Fixing TPL Involves Big Money
In 1999, over 32 million people were handled under the pharmacy benefit of Medicaid that equaled $16.4 billion in cost and $12 billion of this money involved TPL compensation, which by law is required to pay, prior to Medicaid. Of $440 million identified in the OIG report as possible for recovery, a total of $73 million, or 17 percent, was recovered. And, procedures followed by states to avoid a pay-and-chase approach averted $185 million from entering the “at risk” stage.
Problems existed with entities that declined to pay or process Medicaid pharmacy claims for reasons such as the failure to recognize the liable payer or claims processing entity, ambiguous rejections that don’t offer the state information on how to correct the claims form, claims not processed containing a lack of explanation, unfair filing time limits, and rejections because claims were on incorrect paperwork. PBMs were found by the OIG to provide the biggest obstacles in paying TPL payments and these entities often claim that they can’t process Medicaid claims because their clients didn’t authorized them to do so. The OIG discovered this to be true and by investigating 600 companies that contracted one of the largest PBMs, 75 percent did not authorize the PBM to process Medicaid claims. The problem is that PBMs handle 70 percent of prescription orders dispensed by ambulatory care. Nationwide, 10 PBMs handle most of the TPL beneficiaries.
On the positive side, when data is shared with third parties, when good billing practices are employed, or when states take legal action against uncooperative PBMs, they witness success. Legal action included the threat of placing a lien on property, laws defining PBMs as third parties that must match eligibility files compounded by penalties for not providing data matches, and action by the state’s attorney general that bypassed the PBM and allowed the state to directly bill the insurance carrier.

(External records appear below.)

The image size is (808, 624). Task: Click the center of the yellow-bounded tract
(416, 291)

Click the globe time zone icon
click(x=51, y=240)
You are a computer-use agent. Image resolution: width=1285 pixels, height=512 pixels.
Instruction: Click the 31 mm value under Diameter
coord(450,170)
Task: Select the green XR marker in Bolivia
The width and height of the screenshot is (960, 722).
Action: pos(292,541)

Several states recommend solutions for solving recovery problems to include laws requiring PBMs to be identified as TPL payers, a requirement that states can make data matches, and a nationwide universal claim format.
CMS Agreed with the OIG’s Solutions
After the OIG made the recommendations (see bullet points after the second paragraph listed above), the CMS agreed and indicated that they were devoted to solving issues that states have in recovering Medicaid TPL dollars. The CMS said it was on track to review cost avoidance issues and to perform some education with state agencies on its importance.
The CMS was also working with all of the states and third parties in developing a claim form that Medicaid agencies could universally use for submitting electronic claims to third parties. Moreover, CMS was working to educate insurance companies who use PBMs about Medicaid reimbursement issues. Finally the CMS was reviewing problems for determining if legislation is needed.
The CMS said OIG’s recommendation of requiring the tracking of dollar amounts paid and chased and dollar amounts recovered on pharmacy claims, but they thought that tracking all pharmacy claims was not be the only method to substantiate the cost-effectiveness of the pay-and-chase technique. The CMS countered that tracking dollar amounts might not be the sole factor in determining the cost-effectiveness, but it still should be required by states as an accountable method of knowing whether the practice is worthy of using.